Prayer at the Islamic Society of Boston Mosque
April 26, 2013
Rabbi Victor H. Reinstein
Asalaam U'aleikum/Shalom Aleichem/Peace be Upon You
God of Avraham/Ibrahim, Hajar and Sarah, Yitzchak and Ismail, guide us please in their footsteps along paths that are so beautifully different and the same. Open our hearts to know that until we embrace each other we cannot fully embrace You or be held in the fullness of Your embrace.
Holy One of Being in Whose image each of Your children is created, receive our tears that flow from so many eyes into one great wellspring of humanity, waters of life freely cried, rivers that join us all in so much pain and sorrow. As You comfort us, we shall comfort You, receiving Your tears in the vessel of our prayers, holding them in the tenderness of our hearts, honoring Your tears, dear God, with deeds of loving kindness one to another.
Of so many bowed in body and spirit, Healer of Shattered Hearts, bind up our wounds and make us whole, raise us up to reach for the sky, each of us an angel in Your service when extending a hand to another. Let us be at all times in the spirit of those who rushed to the fallen on that day. Give succor to the wounded and the grieving, healing those of broken limbs and torn bodies that they might dance and sing and smile again. Hold close to You the souls of those whose lives were cruelly taken, torn in all their beauty like springtime flowers from the garden of Earth. May we honor You in the noble and worthy ways of our honoring them.

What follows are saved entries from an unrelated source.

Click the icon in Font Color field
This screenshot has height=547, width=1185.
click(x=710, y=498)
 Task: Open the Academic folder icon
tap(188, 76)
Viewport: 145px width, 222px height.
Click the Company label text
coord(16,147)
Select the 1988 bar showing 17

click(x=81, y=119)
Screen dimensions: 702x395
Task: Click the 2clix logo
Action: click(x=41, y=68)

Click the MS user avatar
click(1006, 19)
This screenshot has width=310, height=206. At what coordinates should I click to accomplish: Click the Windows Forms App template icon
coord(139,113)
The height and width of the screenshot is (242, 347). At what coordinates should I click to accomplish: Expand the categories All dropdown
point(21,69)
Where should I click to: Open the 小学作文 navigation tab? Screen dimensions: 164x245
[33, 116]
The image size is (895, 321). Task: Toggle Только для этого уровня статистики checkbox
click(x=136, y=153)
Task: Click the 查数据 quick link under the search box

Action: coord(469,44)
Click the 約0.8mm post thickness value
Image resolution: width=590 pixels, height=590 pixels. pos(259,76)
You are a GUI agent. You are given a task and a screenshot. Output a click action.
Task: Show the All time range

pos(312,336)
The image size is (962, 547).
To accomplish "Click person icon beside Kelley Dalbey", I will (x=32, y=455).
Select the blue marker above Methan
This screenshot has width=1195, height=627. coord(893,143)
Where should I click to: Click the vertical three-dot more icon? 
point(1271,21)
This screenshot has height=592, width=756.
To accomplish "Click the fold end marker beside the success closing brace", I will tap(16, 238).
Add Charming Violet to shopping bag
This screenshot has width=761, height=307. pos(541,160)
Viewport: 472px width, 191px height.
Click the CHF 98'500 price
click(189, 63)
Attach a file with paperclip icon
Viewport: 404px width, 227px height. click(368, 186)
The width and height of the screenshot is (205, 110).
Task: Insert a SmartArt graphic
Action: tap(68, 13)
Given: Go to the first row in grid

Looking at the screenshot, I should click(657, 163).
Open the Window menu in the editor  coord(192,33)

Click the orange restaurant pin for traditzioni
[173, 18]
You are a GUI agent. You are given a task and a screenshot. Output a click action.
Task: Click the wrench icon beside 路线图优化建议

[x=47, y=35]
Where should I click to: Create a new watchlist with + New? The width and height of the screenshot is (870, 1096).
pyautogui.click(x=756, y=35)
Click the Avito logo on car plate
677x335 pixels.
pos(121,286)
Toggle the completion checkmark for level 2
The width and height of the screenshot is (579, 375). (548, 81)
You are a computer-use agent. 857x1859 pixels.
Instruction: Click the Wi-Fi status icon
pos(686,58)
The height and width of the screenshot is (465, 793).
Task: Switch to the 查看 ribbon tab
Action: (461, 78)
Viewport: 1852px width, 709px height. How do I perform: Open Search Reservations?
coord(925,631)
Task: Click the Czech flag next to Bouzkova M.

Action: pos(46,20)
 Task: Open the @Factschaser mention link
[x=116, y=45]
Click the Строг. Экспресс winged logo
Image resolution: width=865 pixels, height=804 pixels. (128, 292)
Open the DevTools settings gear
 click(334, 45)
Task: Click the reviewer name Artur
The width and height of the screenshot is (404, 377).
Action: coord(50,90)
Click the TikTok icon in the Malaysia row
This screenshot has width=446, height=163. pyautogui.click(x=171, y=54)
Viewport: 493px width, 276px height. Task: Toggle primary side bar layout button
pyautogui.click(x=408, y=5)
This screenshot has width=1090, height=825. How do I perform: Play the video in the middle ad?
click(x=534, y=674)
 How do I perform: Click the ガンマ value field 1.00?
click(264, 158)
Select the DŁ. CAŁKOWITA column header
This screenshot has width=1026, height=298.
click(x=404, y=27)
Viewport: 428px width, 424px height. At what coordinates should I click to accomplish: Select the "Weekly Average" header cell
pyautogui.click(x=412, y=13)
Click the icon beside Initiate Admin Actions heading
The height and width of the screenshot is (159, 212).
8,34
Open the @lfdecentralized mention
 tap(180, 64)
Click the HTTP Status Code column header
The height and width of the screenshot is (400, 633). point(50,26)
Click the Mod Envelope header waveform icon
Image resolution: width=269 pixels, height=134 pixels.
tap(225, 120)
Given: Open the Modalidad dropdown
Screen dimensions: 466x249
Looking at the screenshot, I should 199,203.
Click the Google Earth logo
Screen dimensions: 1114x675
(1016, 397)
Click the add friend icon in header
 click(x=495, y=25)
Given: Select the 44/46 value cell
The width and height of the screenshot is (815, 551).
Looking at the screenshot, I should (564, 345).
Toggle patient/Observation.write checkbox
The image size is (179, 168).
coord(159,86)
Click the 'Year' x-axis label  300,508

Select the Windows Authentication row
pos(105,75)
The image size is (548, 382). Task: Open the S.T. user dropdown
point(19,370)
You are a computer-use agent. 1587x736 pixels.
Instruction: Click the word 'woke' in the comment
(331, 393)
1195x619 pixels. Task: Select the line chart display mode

Let not our fear give rise to hatred, of finger pointing and blame. That is not the way You seek of us, not the way to ease Your pain, nor to look beyond our own. Open our lips to speak Your name with holy words of love and hope, that we not succumb to tough talk that in its speaking divides people into us and them. We are all one, and of one faith, whatever its name and path to You, in our city, in our state, in our country; hands reaching around the whole world in one great yearning, a prayer for violence to end, a promise to work for peace.
May the echo be heard and magnified, the spirit of their words rising, of a gathering of imams and rabbis that was held in this holy space, coming to learn each other's sacred texts, building bridges from heart to heart and house to house. Let that be the message that goes out from this mosque, from this house of Your dwelling among us, God of Ibrahim/Avraham, of Sarah and Hajar, of Ismail and Yitzchak. May we, Your children and theirs, go forth together, walking hand in hand in the springtime sun toward healing and wholeness.